Today: Mar 28, 2024

Religion on campus and in millennials’ lives

Jessica GuerrucciManaging Editor

When it comes to religion, Rabbi Barbra Paris said it is not about “fitting people into a box.” The definition of what it means to be “religious,” she said, is changing.

“It’s very hard to pin down exactly,” said Paris, adviser for Hilel, “like, if you said you were a ‘none’ and I said I was a ‘none,’ but we dug what does that really means, it might be very different.”

A Pew Research Center study confirmed the decline of Christianity at a rapid pace. After conducting telephone surveys in 2018 and 2019, it found that only 65 percent of American adults define themselves as Christians, which is a decrease of 12 percent over the past decade.

However, this decline is not confined to Christianity. Pew found that both Protestantism and Catholicism are experiencing losses of population share.
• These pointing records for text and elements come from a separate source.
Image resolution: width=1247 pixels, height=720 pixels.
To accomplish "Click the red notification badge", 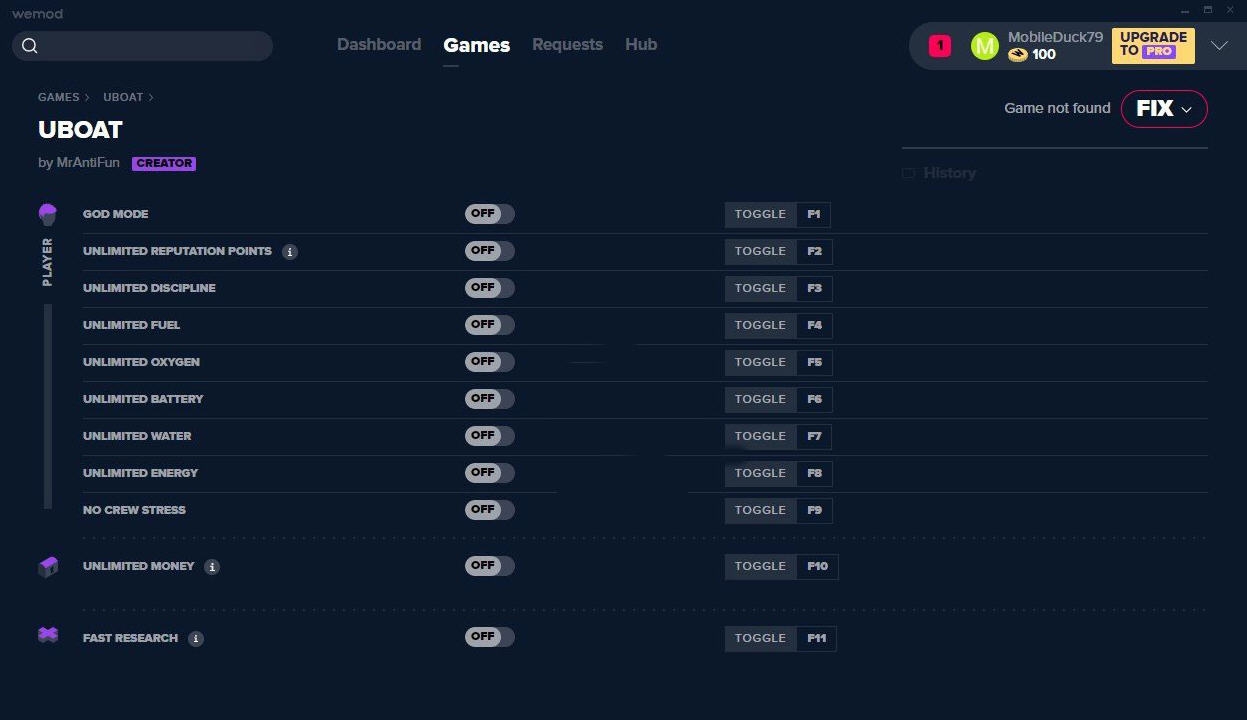I will click(938, 45).
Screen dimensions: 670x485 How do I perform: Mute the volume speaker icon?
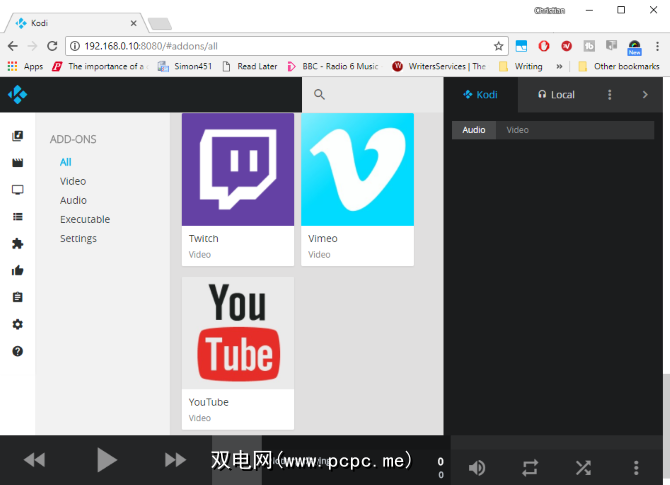pyautogui.click(x=477, y=467)
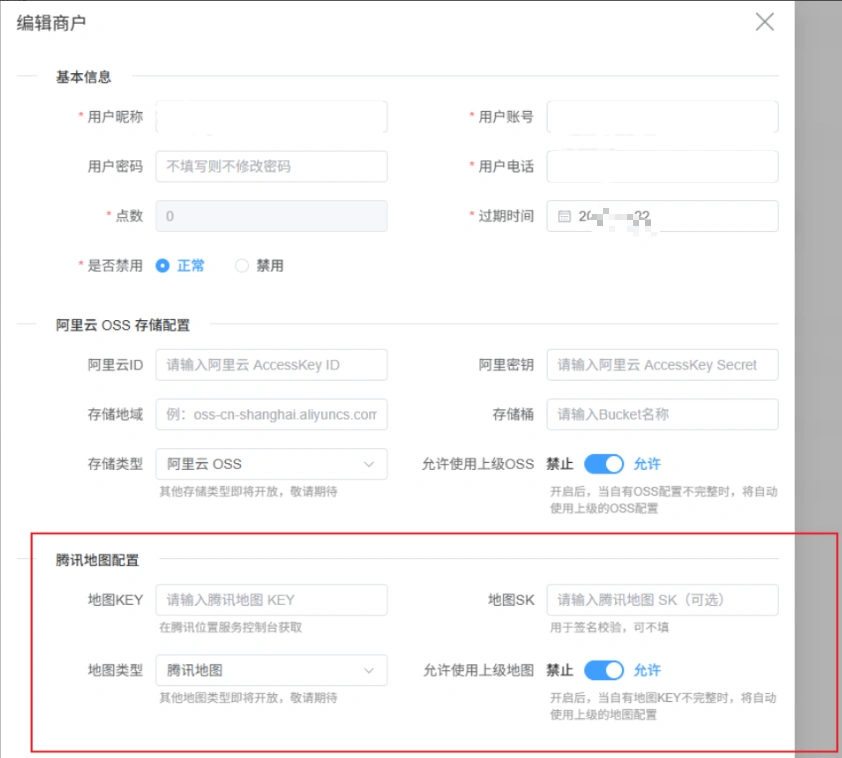Toggle 允许使用上级OSS switch

click(604, 464)
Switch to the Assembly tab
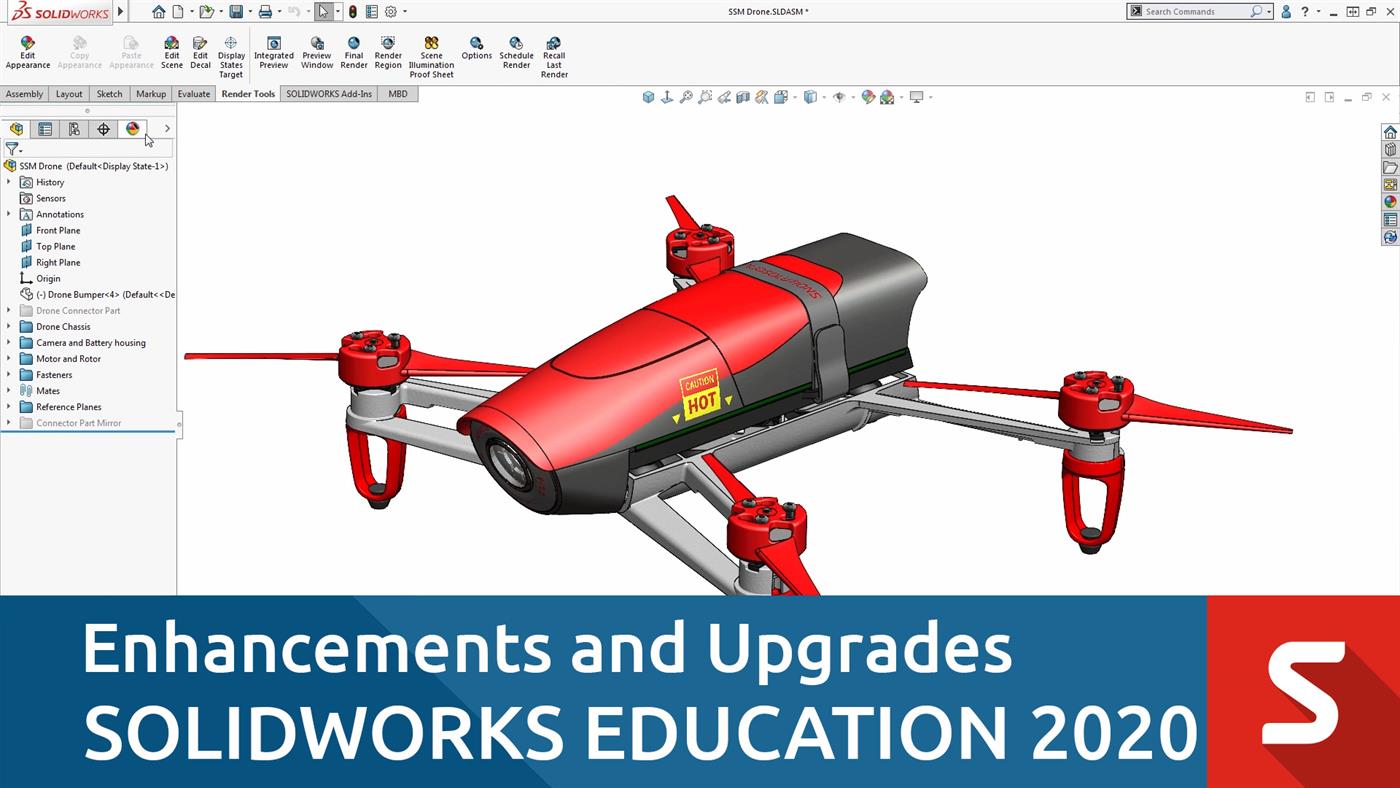 (24, 93)
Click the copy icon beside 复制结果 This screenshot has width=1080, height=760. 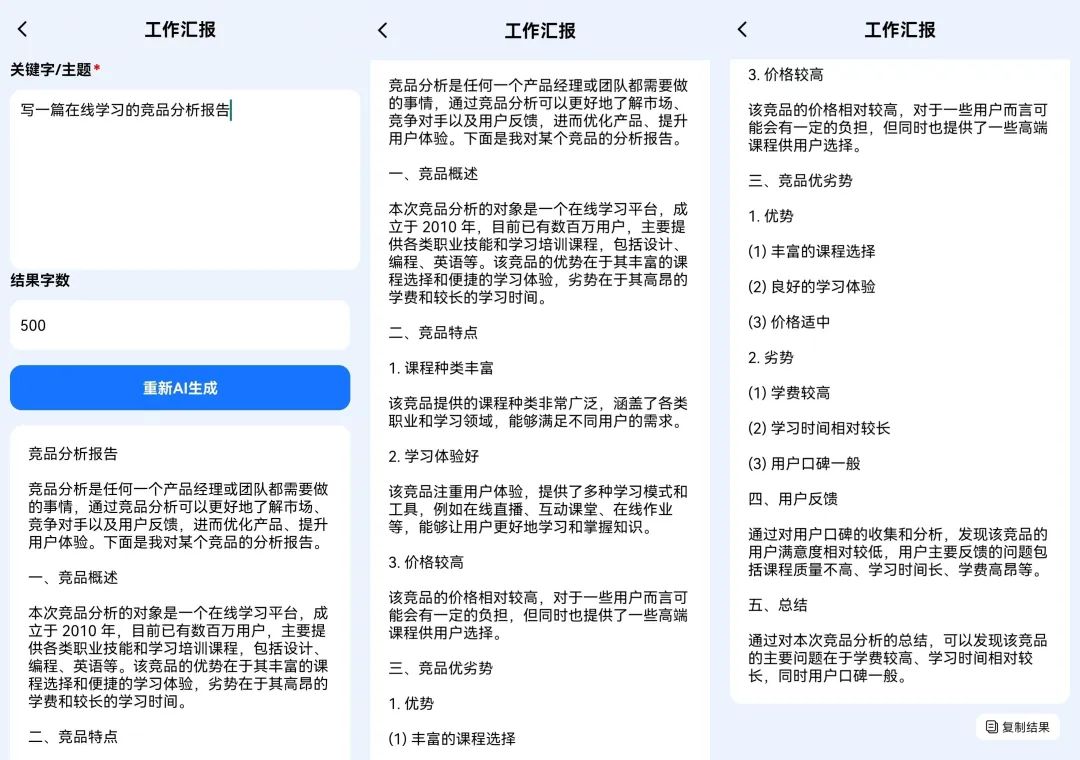pyautogui.click(x=990, y=727)
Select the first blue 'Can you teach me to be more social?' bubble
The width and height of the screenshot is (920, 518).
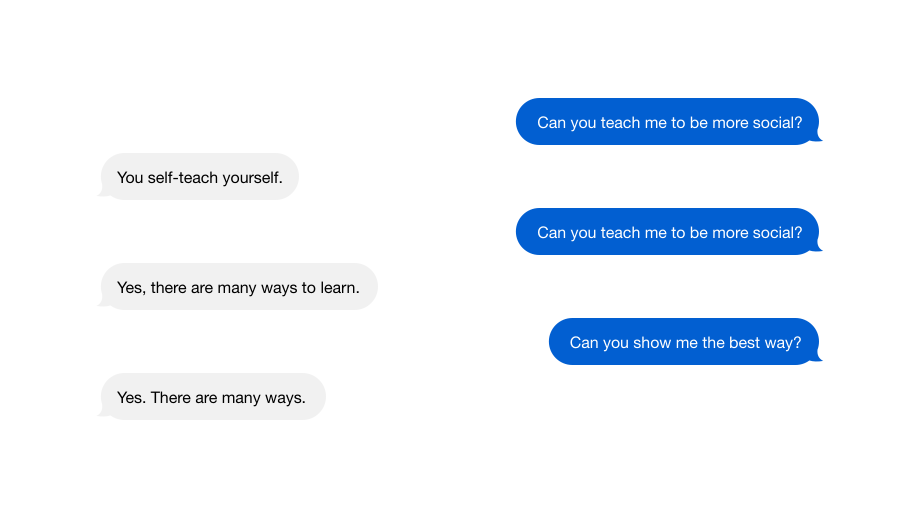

The only number on the rise is what Paris said are people who call themselves “none,” or those who describe their religion as “nothing in particular,” which is now 17 percent of Americans identify as, compared to 12 percent in 2009.

“It’s not really commonplace to believe in something,” said secondary education and mathematics major Dawson Sabokta, a sophomore. “Especially nowadays, where a lot of people won’t believe something until they see it. It’s kind of hard to put faith in something.”

According to Pew, the decline in number has to do with a large generational gap in American religion. It found that 40 percent of millennials, or people born between 1981 and 1996, are “unaffiliated.” This gap is something that Chaplain James Furlong, who works in the Interfaith Office, said breaks his heart.

“There’s a huge generational gap,” he said. “My children, my daughter hasn’t had her children baptized. Unheard of. I haven’t been to a church wedding in five years. People are leaving behind the cultural and spiritual traditions of their ancestors.”

Exercise science major Letitia Adumoah, a junior, said she believes the decline is due to college students not caring about the spiritual aspects of life as much as the physical. When on campus, she said, focus is on work, parties and being independent — meaning church is not a priority.

“I’m not going to lie,” said Adumoah. “I haven’t gone to church a lot this semester, like, the past two years that I’ve been here. This semester has been very busy for me, so my work comes first.”

However, Furlong said, it is a fascinating time to be a part of the church. He said it has not changed in about a thousand years, and now it is changing before people’s eyes, as the number of people going to mass on a regular basis is way down.

“It’s not even on the stove, never mind the front burner,” said Furlong. “Economic security comes first, physical comfort comes first, and all that’s important, but a responsibility to tradition and respect for longstanding institutions is changing.”

The numbers will keep declining, said Paris, if studies like Pew’s continue to do quantitative rather than qualitative studies that have people choose if they are one thing or another. She said what it means to be religious means different things to different people, and just because one does not identify with a particular religion, does not mean they do not believe in some higher power or are spiritual in other ways.

“I don’t know if that tells the whole story,” said Paris. “I think it’s going to be a different paradigm maybe in 20 years religion will look completely different, but that doesn’t mean it won’t exist anymore.”